Learning outcome 1: Examine the various quantitative techniques used to describe, estimate and evaluate data

Learning outcome 2: Evaluate the strengths and limitations of statistical analysis techniques in finance

Learning outcome 3: Apply quantitative techniques to describe financial data and test claims of performance

Learning outcome 4: Analyse the factors that influence the risk and return of asset classes and financial securities

Learning outcome 5: Assess statistical models used in estimating the value of financial assets and constructing efficient portfolios

Section A

Questions 1
You have been provided a sample of historical price level of the following shares and index at the end of each month from June 2007 to June 2017 (‘Section A Monthly Price&Index' tab)in order to run a number of statistical analysis techniques.
Qantas Airways Limited (QAN)
Telstra Corporation Limited (TLS)
Westpac Banking Corporation (WBC)

(a) Using the historical price level of the QAN, TLS and WBC shares and AORD index available in the tab ‘Section A Monthly Price&Index', calculate the monthly rate of returns (%) of these shares and index to two (2) decimal places in the tab ‘Section A_Q1'. From your Excel results, paste a copy of the monthly returns for the shares and index for the months of July 2007 and June 2017 only in the answer section of your Word document (and in the format below).

(b) Use Excel's Data Analysis to work out the descriptive statistics for these monthly returns to two (2) decimal places.

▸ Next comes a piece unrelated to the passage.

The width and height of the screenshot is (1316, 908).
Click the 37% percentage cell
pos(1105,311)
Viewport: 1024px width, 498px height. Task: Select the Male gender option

From your Excel results, paste a copy of the following descriptive statistics in the answer section of your Word document (and in the format below).

(c) Evaluate QAN, TLS, WBC and AORD return series, with reference to sample mean, sample standard deviation, skewness and kurtosis statistics.

Question 2

(a) Set up a hypothesis test at 5% significance level to determine whether QAN's mean return is significantly different from zero. Show all your workings in the Word document.
(i) What are the null and alternative hypothesis for this test?
(ii) Explain the risks associated with Type I and Type II errors in this context.
(iii) What type of test and distribution would you recommend for this test? Provide reasons for your recommendation.
(iv) Based on your recommendation above, determine the appropriate critical value and test statistic for the hypothesis testing at 5% significance level.
(v) What is your conclusion for this hypothesis test?
(b) Set up the null hypothesis and alternative hypothesis to determine whether TLS's monthly return is significantly different from WBC's monthly return.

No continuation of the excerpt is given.